Select_related () accepts the depth parameter, which can determine the depth of select_related. Django recursively traverses all OneToOneField and ForeignKey in the specified depth. In this example:

>>> zhangs = Person.objects.select_related(depth = d)

D = 1 is equivalent to select_related ('hometown ', 'living ')

D = 2 is equivalent to select_related ('hometown _ province ', 'living _ province ')

No Parameter

Select_related () can also be left blank, which means that Django is required to be as deep as possible select_related. Example: zhangs = Person. objects. select_related (). get (firstname = u "", lastname = u "3 "). Note the following two points:

 

Summary

Ask a question about queryset in django

From itertools import chainfrom operator import attrgetter #... post = Post. objects. get (pk = post_id) # get blog likes = post. like_set.all () # Get favorite information # likes = Like. objects. filter (post = post) reblogs = Post. objects. filter (reblog_from = post) # Get forwarding information # merge favorite and forwarding information, and sort by time in reverse order. notes = sorted (chain (likes, reblogs ), key = attrgetter ('created _ at'), reverse = True )#... use itertools. the chain function merges the iteratable objects, and the query set is the iteratable object:
>>> List (chain ([1, 2, 3], 'abc') >>> [1, 2, 3, 'A', 'B ', 'C'] sort by object attributes using the sorted function ).

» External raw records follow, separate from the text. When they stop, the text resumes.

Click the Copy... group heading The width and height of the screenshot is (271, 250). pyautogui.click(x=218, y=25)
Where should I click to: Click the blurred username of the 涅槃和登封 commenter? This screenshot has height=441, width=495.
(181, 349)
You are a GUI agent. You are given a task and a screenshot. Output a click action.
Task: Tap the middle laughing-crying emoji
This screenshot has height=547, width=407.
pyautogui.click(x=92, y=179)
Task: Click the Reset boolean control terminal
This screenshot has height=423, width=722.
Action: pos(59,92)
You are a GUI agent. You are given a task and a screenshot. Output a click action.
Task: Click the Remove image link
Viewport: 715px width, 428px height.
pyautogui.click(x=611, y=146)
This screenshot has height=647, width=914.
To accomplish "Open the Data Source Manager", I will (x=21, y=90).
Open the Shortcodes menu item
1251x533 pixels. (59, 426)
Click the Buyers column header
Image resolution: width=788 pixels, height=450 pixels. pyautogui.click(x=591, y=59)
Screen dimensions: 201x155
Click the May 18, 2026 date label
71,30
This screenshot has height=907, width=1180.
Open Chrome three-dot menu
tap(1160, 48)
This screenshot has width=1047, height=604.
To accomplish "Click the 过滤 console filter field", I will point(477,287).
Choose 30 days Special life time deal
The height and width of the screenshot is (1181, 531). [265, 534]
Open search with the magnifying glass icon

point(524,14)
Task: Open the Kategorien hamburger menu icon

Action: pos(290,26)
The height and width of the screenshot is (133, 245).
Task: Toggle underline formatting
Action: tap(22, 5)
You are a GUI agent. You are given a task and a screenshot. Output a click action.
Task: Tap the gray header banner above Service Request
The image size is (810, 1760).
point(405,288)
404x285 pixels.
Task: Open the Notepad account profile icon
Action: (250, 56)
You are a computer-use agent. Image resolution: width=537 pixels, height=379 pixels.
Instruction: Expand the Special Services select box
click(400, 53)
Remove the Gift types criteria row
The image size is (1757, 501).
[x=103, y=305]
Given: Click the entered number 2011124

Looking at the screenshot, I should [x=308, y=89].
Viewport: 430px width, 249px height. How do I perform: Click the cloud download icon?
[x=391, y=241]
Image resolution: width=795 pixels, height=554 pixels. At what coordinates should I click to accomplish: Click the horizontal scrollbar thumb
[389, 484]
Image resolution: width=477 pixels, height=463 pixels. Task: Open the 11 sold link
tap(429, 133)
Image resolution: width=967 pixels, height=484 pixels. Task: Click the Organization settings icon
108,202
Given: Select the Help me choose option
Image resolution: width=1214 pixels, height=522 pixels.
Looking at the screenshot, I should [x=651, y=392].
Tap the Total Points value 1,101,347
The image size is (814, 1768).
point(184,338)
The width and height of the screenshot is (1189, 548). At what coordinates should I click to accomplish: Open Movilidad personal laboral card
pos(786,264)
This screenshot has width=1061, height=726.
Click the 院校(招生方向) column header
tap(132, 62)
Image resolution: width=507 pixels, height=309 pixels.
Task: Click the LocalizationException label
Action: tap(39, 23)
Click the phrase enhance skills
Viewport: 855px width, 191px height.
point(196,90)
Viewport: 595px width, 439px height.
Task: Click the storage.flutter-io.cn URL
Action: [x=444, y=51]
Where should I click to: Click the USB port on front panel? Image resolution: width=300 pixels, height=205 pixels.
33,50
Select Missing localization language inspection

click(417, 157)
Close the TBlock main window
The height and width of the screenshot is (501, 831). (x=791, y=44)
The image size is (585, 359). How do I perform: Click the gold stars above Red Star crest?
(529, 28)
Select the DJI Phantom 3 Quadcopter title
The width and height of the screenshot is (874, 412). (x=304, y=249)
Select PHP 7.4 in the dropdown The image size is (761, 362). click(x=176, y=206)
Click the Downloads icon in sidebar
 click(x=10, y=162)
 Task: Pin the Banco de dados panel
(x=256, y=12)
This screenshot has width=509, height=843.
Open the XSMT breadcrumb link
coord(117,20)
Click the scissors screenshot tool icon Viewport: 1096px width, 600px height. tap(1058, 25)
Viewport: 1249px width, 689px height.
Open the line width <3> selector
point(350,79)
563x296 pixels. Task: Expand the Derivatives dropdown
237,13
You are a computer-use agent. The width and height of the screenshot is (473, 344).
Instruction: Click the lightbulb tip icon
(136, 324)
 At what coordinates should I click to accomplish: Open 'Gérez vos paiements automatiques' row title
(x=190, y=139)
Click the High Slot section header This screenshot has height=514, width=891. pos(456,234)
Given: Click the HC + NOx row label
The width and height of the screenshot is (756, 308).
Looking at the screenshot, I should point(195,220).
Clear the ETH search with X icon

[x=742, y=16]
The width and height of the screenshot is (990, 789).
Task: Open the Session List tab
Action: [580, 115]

DJANGO problem: the delete method of queryset

Try the following statement to see if all the statements will be deleted.
> From models import Entry
> Query = Entry. all ()
> Entries = query. fetch (1)
> Db. delete (entries)

Related Article

Contact Us

The content source of this page is from Internet, which doesn't represent Alibaba Cloud's opinion; products and services mentioned on that page don't have any relationship with Alibaba Cloud. If the content of the page makes you feel confusing, please write us an email, we will handle the problem within 5 days after receiving your email.

If you find any instances of plagiarism from the community, please send an email to: info-contact@alibabacloud.com and provide relevant evidence. A staff member will contact you within 5 working days.

A Free Trial That Lets You Build Big!

Start building with 50+ products and up to 12 months usage for Elastic Compute Service

  • Sales Support

    1 on 1 presale consultation

  • After-Sales Support

    24/7 Technical Support 6 Free Tickets per Quarter Faster Response

  • Alibaba Cloud offers highly flexible support services tailored to meet your exact needs.